May 26, 2006 / 55(20);563-564

Update: Fusarium Keratitis --- United States, 2005--2006

On May 19, this report was posted as an MMWR Dispatch on the MMWR

website (http://www.cdc.gov/mmwr).

In April 2006, CDC reported on an ongoing multistate investigation of

Fusarium keratitis occurring predominantly among contact lens wearers

(1). This update summarizes epidemiologic developments in this

investigation, which indicate an association with Bausch & Lomb's ReNu

with MoistureLoc® contact lens solution.

Fusarium keratitis is a fungal infection of the cornea, preceded

usually by trauma to the eye. Although not a notifiable disease, the

infection is thought to be rare among contact lens wearers in

temperate climates (2). Fusarium keratitis is treated with antifungal

medication but can be severe and sometimes result in vision loss and

the need for corneal transplantation (3).

As of May 18, 2006, CDC had received reports of 130 confirmed cases of

Fusarium keratitis infection, defined as clinically consistent fungal

keratitis with symptom onset after June 1, 2005, no history of recent

ocular trauma, and a corneal culture yielding a Fusarium species.

Cases have been reported from 26 states and one territory.* Patients

had a median age of 41 years (range: 12--83 years), and 85 of 127

(67%) were female.

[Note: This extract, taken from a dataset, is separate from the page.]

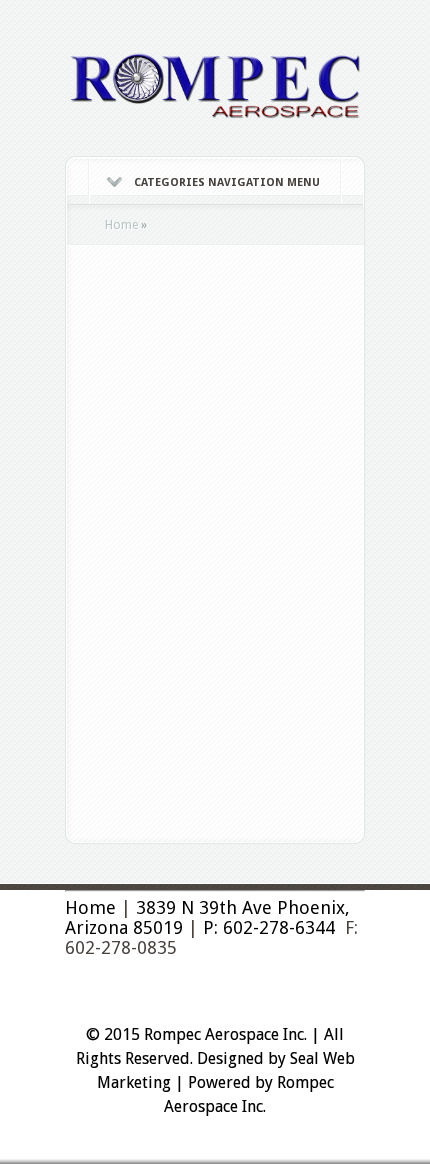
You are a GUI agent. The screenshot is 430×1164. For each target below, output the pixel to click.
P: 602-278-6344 (269, 927)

As a result of this infection, corneal

transplantation was required in 37 of 120 (31%) cases.

Among the 130 patients with confirmed cases, 125 reported wearing

contact lenses, and 118 were able to identify which contact lens

solution(s) they had used during the month before onset of infection.

Seventy-five (64%) reported using Bausch & Lomb's ReNu with

MoistureLoc alone, 14 (12%) reported using MoistureLoc in combination

with another product, eight (7%) reported using an unspecified Bausch

& Lomb solution, and 21 (18%) reported using only products other than

MoistureLoc, from various manufacturers. Ongoing surveillance

continues to identify persons who used MoistureLoc and had disease

onset after April 13, when Bausch & Lomb withdrew this product from

the market in the United States.

In April, a subset of confirmed case-patients who were soft contact

lens wearers and aged >18 years was enrolled in a matched case-control

investigation to evaluate risk factors for infection. To avoid

potential bias from media coverage on case-patient responses, this

subset was limited to those patients reported to CDC before online

publication of the initial MMWR Dispatch on April 10.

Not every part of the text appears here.